The increased cell death (number of apoptotic Dcp-1-positive cells) in the ventral nerve cord of pupae expressing Toll-6C1020Y.Scer\UAS.T:Zzzz\FLAG under the control of Scer\GAL4elav.PU can be rescued by combination with wekEX14/Df(2R)BSC279. In contrast, the increase in Dcp-1-positive cells in pupal VNC induced by Scer\GAL4elav.PU-driven expression of Ect4EP3610 cannot be suppressed by loss of combination with wekEX14/Df(2L)BSC690).
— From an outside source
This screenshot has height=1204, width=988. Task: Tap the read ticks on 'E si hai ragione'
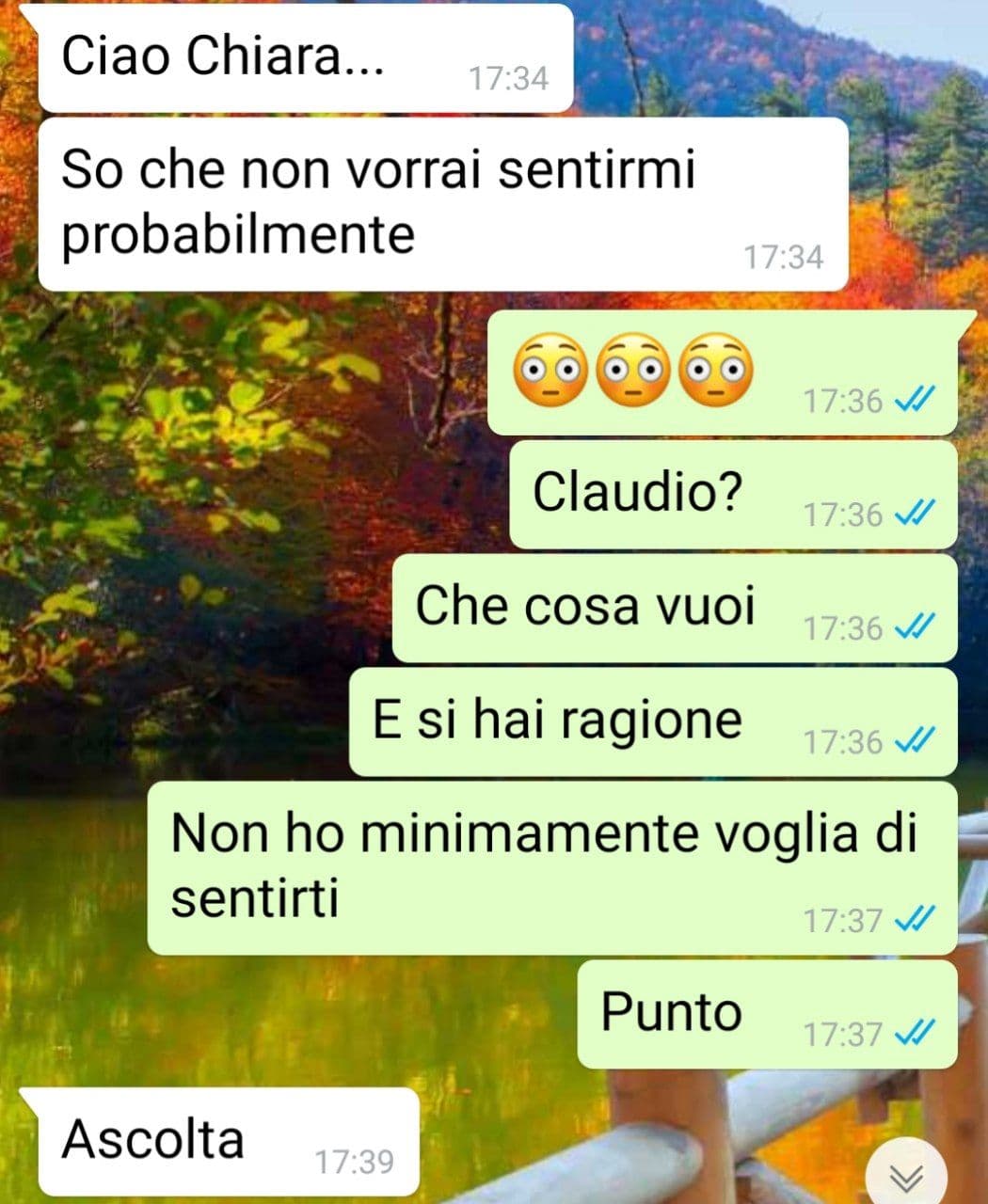pyautogui.click(x=914, y=741)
The variable dorsalized embryonic phenotype of wekEX14 mutants is enhanced by mutations in the genes Tl, pll and tub. While 51% of wekEX14 embryos show an extreme dorsalized phenotype, this penetrance is increased to 97% in wekEX14; Tlr4/+ embryos, 92% in wekEX14; pll7/+ embryos and 96% in wekEX14; tub2/+ embryos.
Embryos produced by weklor/wekEX14; Tl3/+ mothers show a biphasic phenotype distribution. 76% show a moderately dorsalized phenotype; these embryos lack ventral and lateral structures but retain the dorsolaterally-derived filzkorper. 24% show a lateralized phenotype; these embryos are elongated and thin in appearance and contain fine rings of laterally-derived ventral denticle belts.
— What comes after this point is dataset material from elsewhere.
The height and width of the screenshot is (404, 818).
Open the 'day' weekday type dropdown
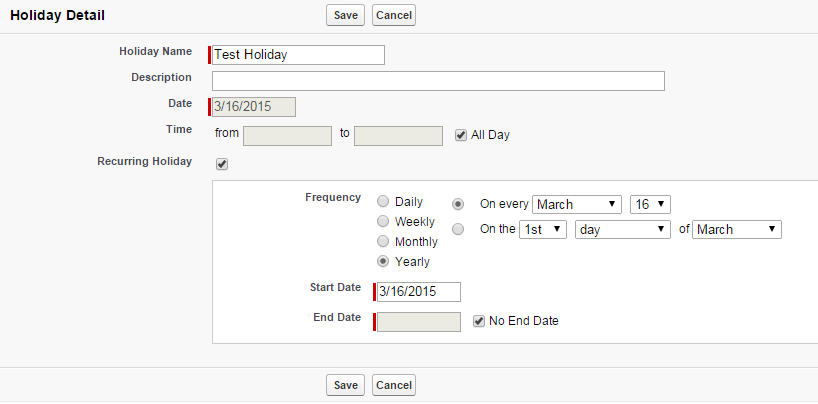point(622,229)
The reduced level of cell death (decreased number of Dcp-1-positive cells) observed in the ventral nerve cord (VNC) of wekEX14/Df(2L)BSC690 and the increase in cell death induced by Scer\GAL4elav.PU-driven expression of wekScer\UAS.ORF.GW.T:Ivir\HA1 can both be mitigated by combining the two manipulations together: The number of apoptotic cells in the VNC of wekEX14/Df(2L)BSC690 mutants expressing wekScer\UAS.ORF.GW.T:Ivir\HA1 is intermediate to each of the two perturbations and higher than in controls.